I suspect that Mrs. Mensch’s insubstantiality stems less from intellectual poverty – she evidently possesses a generous amount of shrewdness – and more from innate spontaneity. That she acts on impulse is seemingly evidence by the nature of her departure from politics – she must, surely, have understood the pressure of being a Member of Parliament would exert on her domestic life. Indeed, she would have been expected to have appreciated the difficulties of forging a cross-Atlantic relationship on top of her onerous political duties. Yet she persisted with her political career and – even – tirelessly forged a strong public persona in her spare time. Finally, she appears not to have considered whether the retirement of a self-declared feminist on the grounds of an unhealthy work-life balance will affect the psyche of working mothers in society. We are left with the strong impression that she failed to properly assess the implications of entering the political class. Certainly, it is not the sort of meticulousness one demands from its elected representatives.

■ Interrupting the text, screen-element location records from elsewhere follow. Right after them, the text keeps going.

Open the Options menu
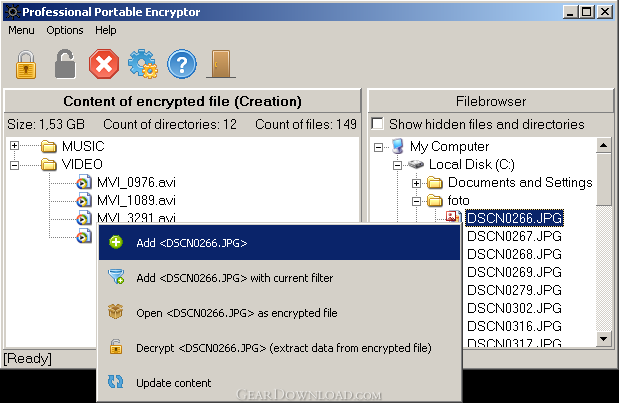The height and width of the screenshot is (403, 619). coord(65,30)
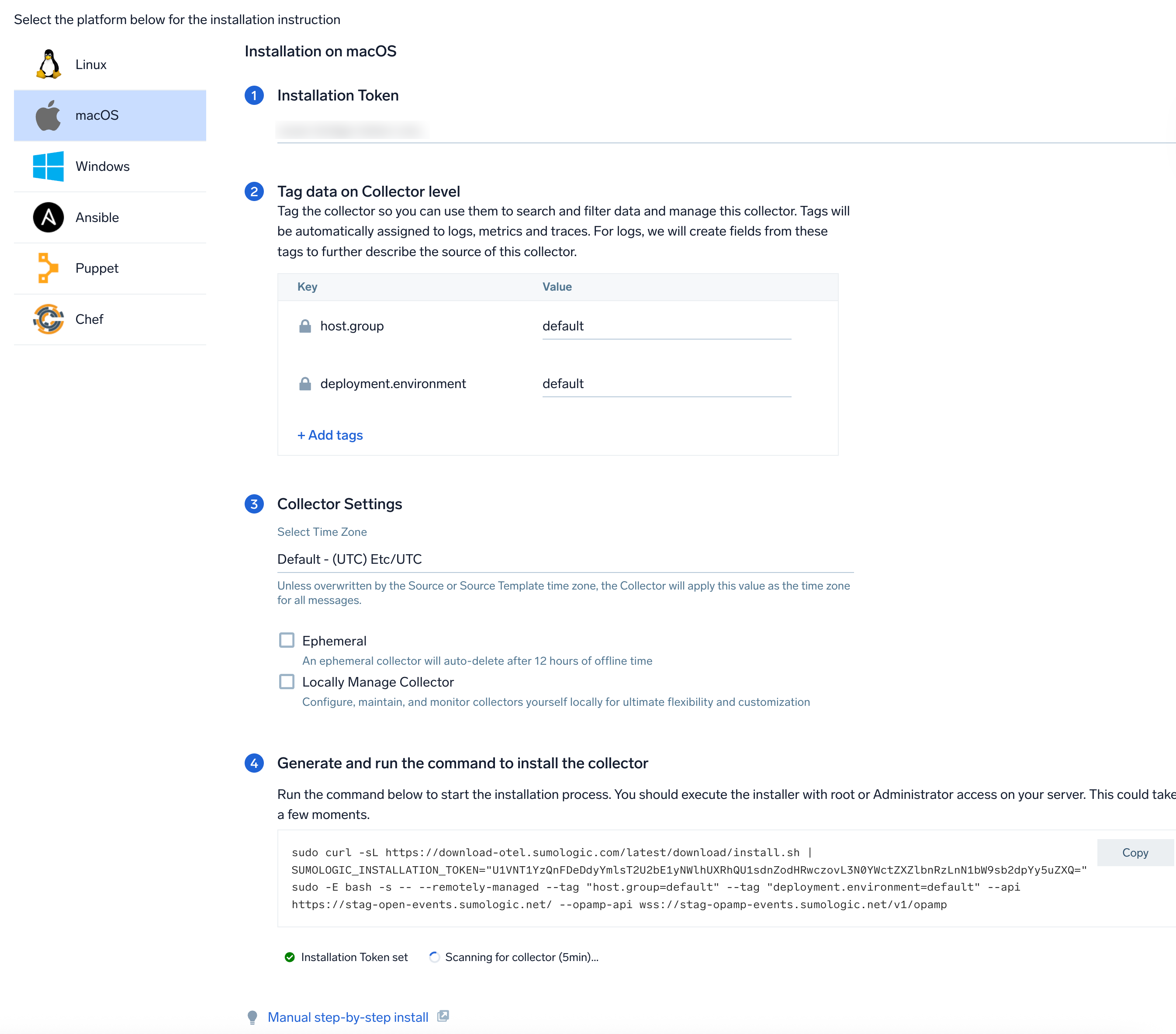1176x1034 pixels.
Task: Edit the host.group value field
Action: click(666, 326)
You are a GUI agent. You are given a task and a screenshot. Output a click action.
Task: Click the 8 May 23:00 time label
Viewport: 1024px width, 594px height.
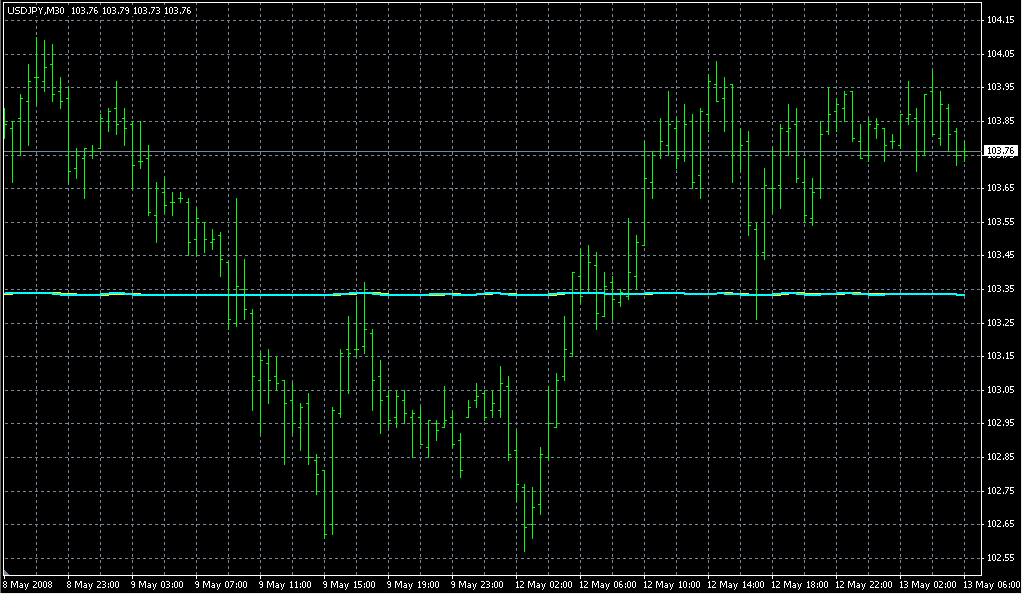[x=93, y=584]
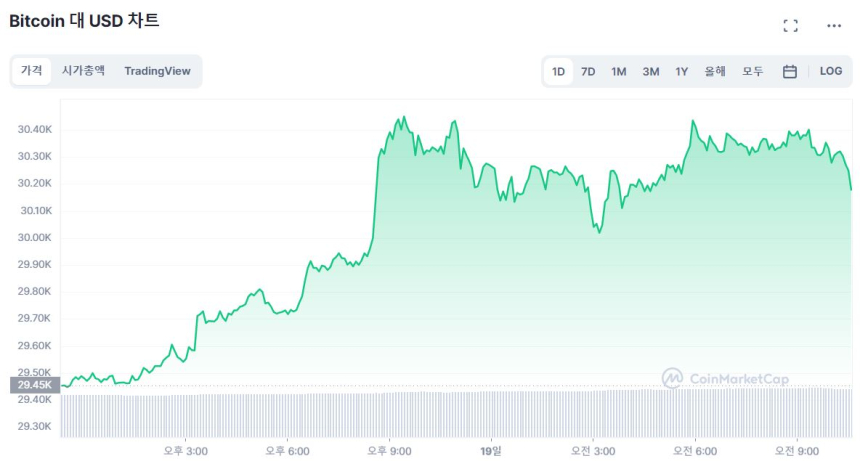Screen dimensions: 860x461
Task: Open the TradingView tab
Action: click(157, 71)
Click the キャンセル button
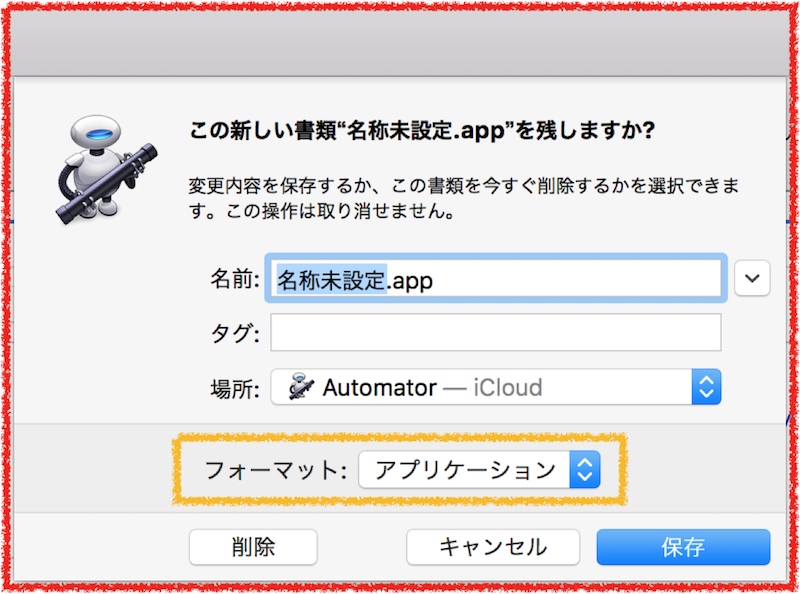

Most importantly, Mrs. Mensch has failed to endorse a coherent or defined ideology. In an article she wrote for The Guardian in January, she specifically stated that she entered politics having been inspired by David Cameron, and his mandate to “de-toxify” his party. This is worrying – Mr. Cameron is, unabashedly and unashamedly, post-ideological. He recently wrote in the  Daily Telegraph that he was “…sceptical of those who claim to draw the answer to every problem from a loud ideology”. In this way, he is a direct descendant of the wholly post-ideological Tony Blair, who has made reference to the dangers of an “ideological cloak”.

The problem is that ideology matters. Firstly, a resolute ideological core imports coherence and purpose into governance – it prevents the type of ad hoc leadership that caused the incongruous Budget delivered this year. Indeed, a government imbued with a clearly-delineated ideology is able to articulate a compelling and consistent message to society – this is important not only in terms of the confidence invested in our political class but for the stability of those affected by political decisions.

The presence of ideology in politics also benefits the political discourse – rather than reducing debate to the sort of crude cost-benefit analysis that resembles the current political dialogue, the examination of ideas is positively welcome. Ideas that are critiqued, cross-examined and adapted, are stronger, more comprehensible and, ultimately, more normatively valid. Even the exercise of defending one’s own ideas has significant value – it forces us to test our ideas, and re-affirms the warmth we display towards them.

Further, the sort of post-ideological sphere promoted by Cameron, Blair and – by extension – Mensch has profound practical drawbacks. If the political arena no longer reflects the battle of ideas, the likelihood of it being a vehicle of power for its own sake increases. Indeed, if Mr. Cameron has no distinguishable ideology, one is left to wonder why it is that he seeks to preside over the Executive. The overwhelming inference is that he seeks power ipso facto. This impulse evidently has no place in a civilised political system. The fewer politicians that aspire to this outlook, the better. And, it is for this reason that, although it got a little bit less colourful today, Westminster will be better for Mrs. Mensch’s exit.